Das Experiment wird auch Messungen an Europa und Callisto aufzeichnen. Erhofft man sich bei Europa Hinweise zu Wasser dicht unter der Oberfläche, dürfte es bei Callisto in tieferen Schichten anzutreffen sein. GALA wurde in Verantwortung des DLR entwickelt und in Zusammenarbeit mit dem Industriepartner HENSOLDT Optronics GmbH (Oberkochen) sowie Forschungseinrichtungen aus Deutschland, Japan, der Schweiz und Spanien gebaut. Es ist das erste Mal, dass ein solches Instrument im äußeren Sonnensystem zur Anwendung kommt.
Wettervorhersage für Jupiter und seine Monde
Ein weiteres Instrument aus Deutschland an Bord von JUICE ist das Submillimetre Wave Instrument (SWI), das in der Hauptverantwortung des Max-Planck-Instituts für Sonnensystemforschung in Göttingen liegt. Es wird die mittleren Atmosphärenschichten des Gasriesen Jupiter sowie die äußerst dünnen Atmosphären – man spricht hier vielmehr von Exosphären – und Oberflächen der Galileischen Monde genau ins Visier nehmen. Im Vordergrund stehen dabei die Bestimmung der Temperaturstruktur, Dynamik und Zusammensetzung der verschiedenen Schichten der Jupiteratmosphäre, deren Wechselwirkung untereinander, sowie der internen Struktur Jupiters.
ESA-Mission mit starker deutscher Beteiligung
JUICE ist die größte und umfangreichste ESA-Mission zur Erforschung der Planeten des Sonnensystems. Neben der ESA haben auch die NASA und die japanische Weltraumorganisation JAXA zur Mission beigetragen. Die ESA übernimmt die Finanzierung für die Satellitenplattform, den Start mit der Ariane-5-ECA-Rakete sowie den Betrieb der Sonde. Die Finanzierung für die wissenschaftlichen Nutzlasten für JUICE werden zum größten Teil von den nationalen Raumfahrtagenturen und den beteiligten Instituten selbst getragen. Neben den Experimenten JANUS, SWI und GALA fördert die Deutsche Raumfahrtagentur im DLR mit dem Teilchenspektrometer Particle Environment Package (PEP), dem Jupiter-Magnetometer (J-MAG), dem Radar-Instrument Radar for Icy Moons Exploration (RIME) und einem Instrument zur Radiosondierung der Jupiteratmosphäre (3GM) weitere deutsche wissenschaftliche Beiträge aus dem Nationalen Raumfahrtprogramm.

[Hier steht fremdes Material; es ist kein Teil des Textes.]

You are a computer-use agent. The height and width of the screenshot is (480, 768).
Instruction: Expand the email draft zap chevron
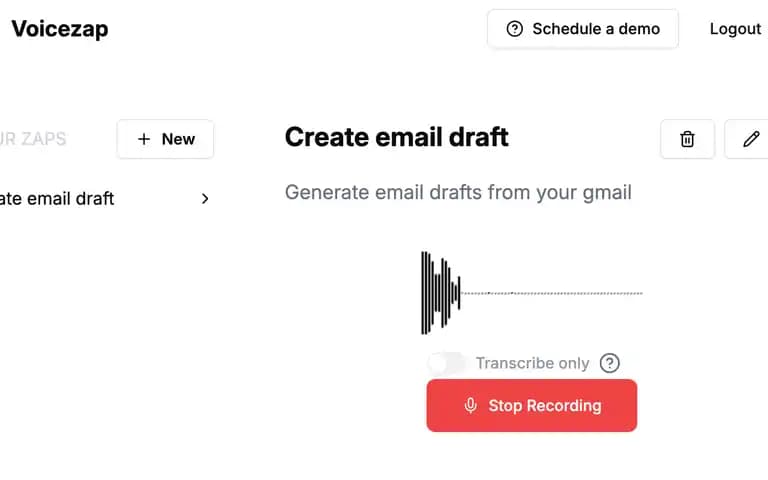pyautogui.click(x=205, y=198)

Im Juli 2031 wird JUICE den Jupiter erreichen und bis November 2035 insgesamt 35 Mond-Vorbeiflüge absolvieren. Im September 2034 wird die Sonde in eine elliptische, später kreisförmige Umlaufbahn um Ganymed gelenkt. JUICE ist die erste Mission, die den Mond eines anderen Planeten umkreisen wird. Bis zum Missionsende im September 2035 wird JUICE Ganymed etwa 1.250-mal umrunden. Sollte noch Treibstoff vorhanden sein, würden weitere Umläufe in nur 200 Kilometer Höhe erfolgen, die Messungen in einer Qualität ermöglichen, die für Jahrzehnte den Maßstab setzen würden. Am Ende wird die Sonde gezielt zum Absturz auf Ganymed gelenkt und auf dem steinharten Eis vollständig zerstört. Da der vermutete Ozean im Inneren von Ganymed schätzungsweise hundert Kilometer tief gelegen ist und die Nachttemperaturen unter minus 160 Grad Celsius liegen, besteht keine Gefahr, dass es zu Kontaminationen des Ganymed-Ozeans durch irdische Mikroben kommen könnte, die auf JUICE als „blinde Passagiere“ mitgereist sein könnten.